A new scheduler disrupts traditional LLM serving by allowing decode nodes to assist prefill phases. This innovation drastically cuts latency and boosts performance.
Advancements in large language model (LLM) serving often hinge on optimizing how tasks are split between prefill and decode phases. Traditionally, these phases are run on separate GPU pools to prevent interference. Yet, this separation can introduce inefficiencies, particularly under bursty, heavy-tailed workloads. Here's where the new scheduler comes in.
The Current Bottleneck #
In a typical setup, particularly in a production-style A100 cluster with 2 prefill and 2 decode nodes (known as 2P2D), the prefill execution is surprisingly minor. It only accounts for 2-23% of the P95 Time-to-First-Token (TTFT). What's dragging on performance? Queuing and inter-node GPU-GPU KV-cache transfers are the real culprits.

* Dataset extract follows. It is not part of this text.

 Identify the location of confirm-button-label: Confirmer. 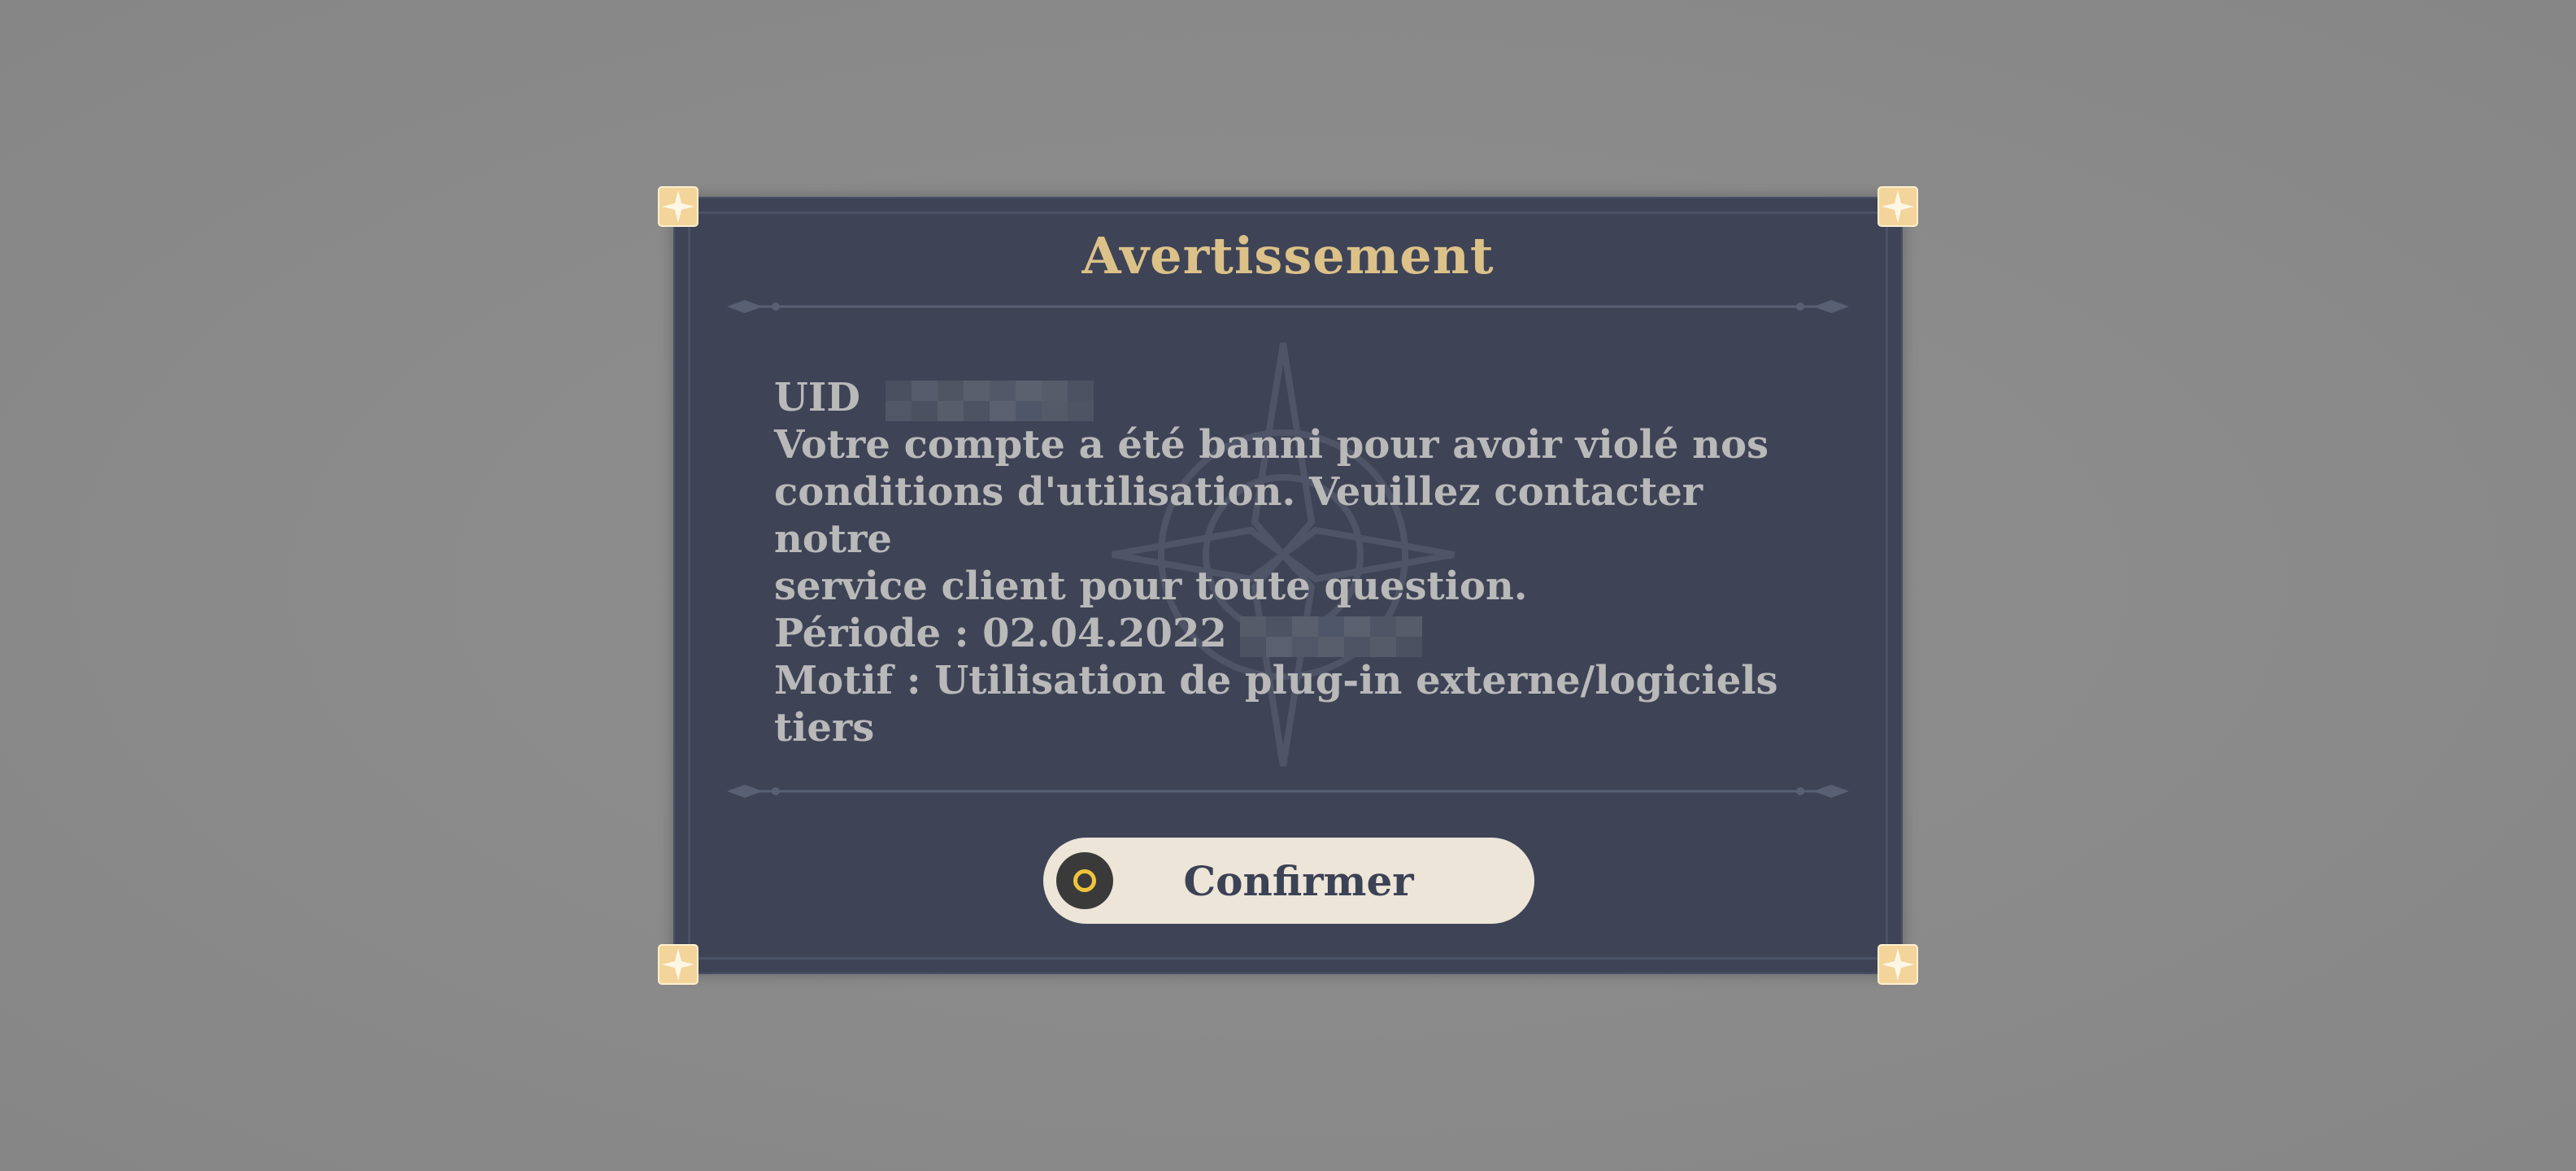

It's clear that simply dividing tasks between prefill and decode nodes isn't cutting it. We need a smarter way to allocate resources and reduce latency.
A Smarter Scheduler #
Enter the proactive prefill-deflecting scheduler. This innovation allows decode nodes to take on prefill tasks in a chunked-prefill manner, interleaving them with ongoing decode operations. By estimating the TTFT for each queued request, the scheduler finds the largest chunk schedule that maintains Time-Between-Tokens (TBT) service level objectives (SLO) on decode nodes. When it helps tail latency, it deflects from the prefill path.
What does this mean in practice? By running the prefill phase of deflected requests directly on the decode node, the dreaded inter-node KV transfer is eliminated. This is a big deal for reducing latency.
Real-World Impact #
Implemented on vLLM and tested with DeepSeek-V2-Lite on production-style traces, this approach reduces P95 TTFT by up to 81% and improves SLO attainment by up to 79% compared to the best disaggregated schedulers. All this at a sub-millisecond per-request routing cost.
Why should we care? Because this isn't just about marginal gains. It's about rethinking how we manage compute resources in LLMs. The architecture matters more than the parameter count. In a world where AI efficiency is key, this leap in performance could set a new standard.
The question is, will the industry adopt this proactive scheduling approach, or will it cling to outdated methods? The numbers tell a different story.